EXCERPTED TEXT.

☆ ☆ ☆ ☆

Going back the better part of 20 years, the only wild mushrooms that were going to be found around here came from a can. Tiny, pallid chanterelles, packed in a putrid liquid to be allotted in dibs and dabs atop a grilled veal chop. This was a far cry from other, more temperate areas of the country, where, before regulations prohibited such things, fresh morels, chanterelles, hedgehogs, and hen of the woods could be had by waiting for a random hippy to knock on the back door of the restaurant.

“Hey bra’, I’ve got some mushrooms for sale, you want some?”

“Where did you get them and how much do you want?”

“Uhh, up on Mt. Hood, bra’. I’ll sell these chanterelles for 2 bucks a pound.”

Done and done, friend. Yeah, constant rain and gloom aside, the Northwest did have it’s advantages (besides paying 2 guys $10 for their day’s work).

wild-mushroom-gratin-close

We recently had dinner with a few friends. There was a plethora of ingredients to get excited about due to someone’s awesome Xmas booty, but a box full of wild mushrooms from Marx Foods (who also happens to be holding a TRUFFLE giveaway. Uh, yeah. We entered.)  had Greg saying “Hello, Lova’”. (Brand of mushrooms from that night forth-coming.)

There was no real game plan of what to do with them, but rummaging through our bag of tricks, we arrived at a simple, yet almost deadly delicious gratin, using the beautiful chanterelles, hedgehogs, black trumpets and a little hazelnut-smoked bleu cheese from Oregon. And so, we give it to you. Enjoy Blogosphere. Enjoy.

wild-mushroom-gratin

The photo just does not do it justice. It’s smack-yo-mama good.

Wild Mushroom Gratin

Serves 4

1 lb wild mushrooms, cleaned (you can use just about any mix of oyster, portabella, shiitake, or whatever you can find at the store)
1 shallot, minced
1 pint heavy cream
1 tablespoon butter
¼ lb bleu cheese (Stilton, Maytag, Gorgonzola, or the like. But that smoked bleu was a good choice.)
Kosher or sea salt and freshly ground black pepper.

Preheat your oven broiler.

Melt the butter in an ovenproof sauté pan over medium heat. When the butter starts to foam, add the shallot and sauté for 1 minute. Add the mushrooms, season with salt and pepper, and sauté for 2-3 minutes, just until they soften.

Add the cream to the pan and cook until the liquid has reduced by ½ - about 2-3 minutes. Add the bleu cheese and stir to incorporate it into the cream. Check the seasoning and adjust the salt and pepper, if necessary.

At this point, if you want to be all fancy and stuff, you can divide the mushrooms into 4 individual serving ramekins, or you can just leave them in the pan for family style fun. Either way, put the vessel containing the mushrooms under the broiler and let the heat work it’s magic – in 1-2 minutes, the cheese and cream should get nicely brown and bubbly. This would mean that it’s done, by the way. Remove from the oven and serve, being careful not to burn you, the people around you, or any pets running around the house.

About the author

Greg

Comments

8 Responses to “Why not? I’m a fun-gi…..”

  1. lo says:

    oh, be still my beating heart.

☆ ☆ ☆ ☆

DATASET ENTRIES.
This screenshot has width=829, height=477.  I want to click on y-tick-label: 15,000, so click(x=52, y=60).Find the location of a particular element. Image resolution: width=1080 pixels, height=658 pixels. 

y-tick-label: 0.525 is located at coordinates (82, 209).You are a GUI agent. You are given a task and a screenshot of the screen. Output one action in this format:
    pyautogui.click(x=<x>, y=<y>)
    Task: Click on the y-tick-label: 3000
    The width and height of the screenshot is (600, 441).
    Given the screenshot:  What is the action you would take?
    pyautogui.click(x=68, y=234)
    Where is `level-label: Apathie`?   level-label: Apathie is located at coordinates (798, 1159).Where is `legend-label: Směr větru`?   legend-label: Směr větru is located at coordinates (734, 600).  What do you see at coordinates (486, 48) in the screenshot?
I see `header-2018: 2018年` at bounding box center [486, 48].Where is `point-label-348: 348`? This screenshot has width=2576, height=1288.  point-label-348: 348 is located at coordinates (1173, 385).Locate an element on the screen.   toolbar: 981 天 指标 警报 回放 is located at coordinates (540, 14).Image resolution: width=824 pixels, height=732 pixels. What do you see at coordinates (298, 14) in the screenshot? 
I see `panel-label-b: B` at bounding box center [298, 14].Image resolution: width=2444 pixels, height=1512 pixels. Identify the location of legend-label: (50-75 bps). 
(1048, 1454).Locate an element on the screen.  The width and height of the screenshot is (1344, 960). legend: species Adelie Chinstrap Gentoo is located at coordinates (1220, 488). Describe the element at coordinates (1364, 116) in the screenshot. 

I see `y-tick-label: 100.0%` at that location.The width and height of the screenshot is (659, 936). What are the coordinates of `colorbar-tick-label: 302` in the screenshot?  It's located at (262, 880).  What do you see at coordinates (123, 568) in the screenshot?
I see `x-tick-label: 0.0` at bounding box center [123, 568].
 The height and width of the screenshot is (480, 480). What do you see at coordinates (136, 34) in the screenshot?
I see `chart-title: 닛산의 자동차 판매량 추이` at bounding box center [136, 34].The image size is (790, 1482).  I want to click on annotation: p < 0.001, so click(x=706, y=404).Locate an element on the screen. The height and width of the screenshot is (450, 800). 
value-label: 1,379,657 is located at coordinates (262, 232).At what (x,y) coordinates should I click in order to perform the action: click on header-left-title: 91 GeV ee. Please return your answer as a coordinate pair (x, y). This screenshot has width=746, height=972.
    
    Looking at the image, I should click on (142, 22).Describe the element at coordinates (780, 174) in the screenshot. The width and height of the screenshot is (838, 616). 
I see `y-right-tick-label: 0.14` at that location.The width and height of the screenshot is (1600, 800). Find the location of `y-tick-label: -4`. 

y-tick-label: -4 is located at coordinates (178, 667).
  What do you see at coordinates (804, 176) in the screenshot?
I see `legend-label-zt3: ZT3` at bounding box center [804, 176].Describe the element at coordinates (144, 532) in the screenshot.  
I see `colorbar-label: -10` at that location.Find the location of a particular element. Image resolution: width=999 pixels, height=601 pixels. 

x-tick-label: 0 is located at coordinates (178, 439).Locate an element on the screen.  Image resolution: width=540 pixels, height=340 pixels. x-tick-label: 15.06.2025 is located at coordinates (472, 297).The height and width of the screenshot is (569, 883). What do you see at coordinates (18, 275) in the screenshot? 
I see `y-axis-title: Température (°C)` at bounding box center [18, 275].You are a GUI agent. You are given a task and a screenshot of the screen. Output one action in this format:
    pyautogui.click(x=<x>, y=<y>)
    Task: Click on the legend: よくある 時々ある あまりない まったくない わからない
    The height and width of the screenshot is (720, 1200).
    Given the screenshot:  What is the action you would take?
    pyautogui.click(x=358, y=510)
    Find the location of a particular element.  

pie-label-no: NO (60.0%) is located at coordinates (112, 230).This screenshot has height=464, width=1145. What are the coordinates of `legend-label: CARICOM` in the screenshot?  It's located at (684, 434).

☆ ☆ ☆ ☆

WHAT YOU NEED TO DO.
A: List the kinds of wild mushrooms that the mushroom gratin post says went into the gratin made at the dinner with friends.
B: Answer these questions from the mushroom gratin post, one per line:
(i) What price per pound does the mushroom seller ask for the chanterelles?
(ii) How long is the shallot sautéed in the butter?
(iii) How many people does the recipe serve?
C: Reproduce word for word the stretch of the mushroom gratin post from "At this point, if" through "my beating heart.".

YOUR RESPONSES.
A: Chanterelles, hedgehogs, black trumpets

B:
(i) 2 bucks a pound
(ii) 1 minute
(iii) 4

C:
At this point, if you want to be all fancy and stuff, you can divide the mushrooms into 4 individual serving ramekins, or you can just leave them in the pan for family style fun. Either way, put the vessel containing the mushrooms under the broiler and let the heat work it’s magic – in 1-2 minutes, the cheese and cream should get nicely brown and bubbly. This would mean that it’s done, by the way. Remove from the oven and serve, being careful not to burn you, the people around you, or any pets running around the house.

About the author

Greg

Comments

8 Responses to “Why not? I’m a fun-gi…..”

  1. lo says:

    oh, be still my beating heart.